+++ EXTRACTED ENTRIES +++

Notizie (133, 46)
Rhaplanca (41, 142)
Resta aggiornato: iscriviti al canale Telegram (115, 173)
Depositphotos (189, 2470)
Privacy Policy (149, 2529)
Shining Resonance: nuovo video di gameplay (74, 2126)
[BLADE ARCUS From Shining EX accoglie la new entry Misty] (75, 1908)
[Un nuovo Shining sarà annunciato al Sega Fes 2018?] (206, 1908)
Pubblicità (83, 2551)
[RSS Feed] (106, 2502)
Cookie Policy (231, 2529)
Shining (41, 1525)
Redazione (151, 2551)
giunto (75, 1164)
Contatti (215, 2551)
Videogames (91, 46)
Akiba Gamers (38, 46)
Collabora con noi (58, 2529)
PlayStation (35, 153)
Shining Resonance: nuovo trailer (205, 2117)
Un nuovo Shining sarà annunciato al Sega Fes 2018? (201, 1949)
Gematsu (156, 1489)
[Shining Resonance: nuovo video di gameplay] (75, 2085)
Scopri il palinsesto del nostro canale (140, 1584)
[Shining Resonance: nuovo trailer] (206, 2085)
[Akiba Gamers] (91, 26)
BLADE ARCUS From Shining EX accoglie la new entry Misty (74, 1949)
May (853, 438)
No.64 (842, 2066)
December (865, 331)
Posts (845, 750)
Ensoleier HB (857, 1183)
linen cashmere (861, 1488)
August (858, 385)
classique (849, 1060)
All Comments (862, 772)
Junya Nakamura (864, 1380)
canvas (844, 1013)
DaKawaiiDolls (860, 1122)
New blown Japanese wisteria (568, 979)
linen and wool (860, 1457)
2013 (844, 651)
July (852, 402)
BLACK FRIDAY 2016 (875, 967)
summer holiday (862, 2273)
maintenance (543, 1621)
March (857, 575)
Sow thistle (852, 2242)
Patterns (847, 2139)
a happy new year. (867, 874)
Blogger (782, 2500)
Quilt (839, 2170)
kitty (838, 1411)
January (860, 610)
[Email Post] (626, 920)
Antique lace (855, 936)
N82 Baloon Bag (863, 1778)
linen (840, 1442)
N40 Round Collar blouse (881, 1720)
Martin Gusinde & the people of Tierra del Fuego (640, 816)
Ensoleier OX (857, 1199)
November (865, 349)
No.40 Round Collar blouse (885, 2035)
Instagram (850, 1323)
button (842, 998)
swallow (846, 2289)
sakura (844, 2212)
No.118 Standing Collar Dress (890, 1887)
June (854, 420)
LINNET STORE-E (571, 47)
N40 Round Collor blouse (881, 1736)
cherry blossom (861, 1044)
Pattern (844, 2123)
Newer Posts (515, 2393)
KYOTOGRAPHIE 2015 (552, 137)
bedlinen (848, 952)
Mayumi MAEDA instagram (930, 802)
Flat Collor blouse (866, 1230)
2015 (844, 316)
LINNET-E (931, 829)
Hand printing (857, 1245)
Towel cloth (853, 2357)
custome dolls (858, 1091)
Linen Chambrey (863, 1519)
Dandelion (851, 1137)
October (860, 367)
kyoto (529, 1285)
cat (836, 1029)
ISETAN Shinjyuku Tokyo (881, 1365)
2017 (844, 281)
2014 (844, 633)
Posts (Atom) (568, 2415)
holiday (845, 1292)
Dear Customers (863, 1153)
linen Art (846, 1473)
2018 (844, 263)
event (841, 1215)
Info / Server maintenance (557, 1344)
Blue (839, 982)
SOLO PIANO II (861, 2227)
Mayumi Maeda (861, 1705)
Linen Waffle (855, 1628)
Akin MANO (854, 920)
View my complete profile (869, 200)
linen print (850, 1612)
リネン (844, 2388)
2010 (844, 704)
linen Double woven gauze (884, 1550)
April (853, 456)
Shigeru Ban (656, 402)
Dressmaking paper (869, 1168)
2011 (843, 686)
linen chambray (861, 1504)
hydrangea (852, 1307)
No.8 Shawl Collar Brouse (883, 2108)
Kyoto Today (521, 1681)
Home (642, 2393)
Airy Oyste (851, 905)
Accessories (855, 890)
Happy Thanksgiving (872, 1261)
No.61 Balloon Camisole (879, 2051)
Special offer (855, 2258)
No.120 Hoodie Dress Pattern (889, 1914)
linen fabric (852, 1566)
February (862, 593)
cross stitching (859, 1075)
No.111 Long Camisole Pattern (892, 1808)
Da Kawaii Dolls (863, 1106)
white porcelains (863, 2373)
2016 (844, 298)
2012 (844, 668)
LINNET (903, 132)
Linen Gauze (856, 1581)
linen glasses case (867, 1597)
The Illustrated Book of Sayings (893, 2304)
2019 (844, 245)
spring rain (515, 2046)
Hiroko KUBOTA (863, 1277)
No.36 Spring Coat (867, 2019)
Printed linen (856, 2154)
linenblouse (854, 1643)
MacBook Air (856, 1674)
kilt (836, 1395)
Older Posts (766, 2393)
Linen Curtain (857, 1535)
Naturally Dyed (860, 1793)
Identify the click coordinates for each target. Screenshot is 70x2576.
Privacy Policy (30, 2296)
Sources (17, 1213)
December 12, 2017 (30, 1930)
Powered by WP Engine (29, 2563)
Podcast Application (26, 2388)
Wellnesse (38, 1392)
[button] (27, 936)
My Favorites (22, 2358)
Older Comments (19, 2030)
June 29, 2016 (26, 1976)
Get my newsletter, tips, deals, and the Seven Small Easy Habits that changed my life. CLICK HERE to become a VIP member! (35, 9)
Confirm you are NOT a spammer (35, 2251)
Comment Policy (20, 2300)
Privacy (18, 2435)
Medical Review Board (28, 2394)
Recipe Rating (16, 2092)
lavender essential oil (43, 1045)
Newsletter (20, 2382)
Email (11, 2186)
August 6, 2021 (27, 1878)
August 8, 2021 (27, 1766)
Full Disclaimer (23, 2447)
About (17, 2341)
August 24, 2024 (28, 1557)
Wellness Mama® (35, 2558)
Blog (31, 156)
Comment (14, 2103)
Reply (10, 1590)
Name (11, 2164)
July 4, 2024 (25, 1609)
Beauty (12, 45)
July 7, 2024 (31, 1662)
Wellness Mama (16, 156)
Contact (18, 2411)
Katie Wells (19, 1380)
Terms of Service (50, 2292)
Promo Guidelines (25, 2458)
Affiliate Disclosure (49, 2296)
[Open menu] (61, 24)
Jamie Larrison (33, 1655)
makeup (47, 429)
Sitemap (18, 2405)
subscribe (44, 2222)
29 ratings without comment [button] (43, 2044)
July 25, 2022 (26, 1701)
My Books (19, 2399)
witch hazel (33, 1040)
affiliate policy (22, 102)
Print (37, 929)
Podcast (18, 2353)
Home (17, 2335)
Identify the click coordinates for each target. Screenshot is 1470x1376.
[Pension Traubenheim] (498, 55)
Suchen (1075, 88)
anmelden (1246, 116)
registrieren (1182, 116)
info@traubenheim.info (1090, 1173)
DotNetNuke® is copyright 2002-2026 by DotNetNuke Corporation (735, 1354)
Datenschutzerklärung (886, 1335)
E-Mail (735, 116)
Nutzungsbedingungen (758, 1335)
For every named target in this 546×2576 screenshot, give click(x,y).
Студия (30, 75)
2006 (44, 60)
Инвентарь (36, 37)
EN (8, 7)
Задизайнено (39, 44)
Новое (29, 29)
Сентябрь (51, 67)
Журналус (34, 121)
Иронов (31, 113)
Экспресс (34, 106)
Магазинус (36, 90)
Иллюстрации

+++

**PROBLEM REQUIREMENTS:** When the word "Collar" turns up on a line of the material above, copy that line.

**WRITTEN RESPONSE:**
N40 Round Collar blouse (881, 1720)
No.40 Round Collar blouse (885, 2035)
No.118 Standing Collar Dress (890, 1887)
No.8 Shawl Collar Brouse (883, 2108)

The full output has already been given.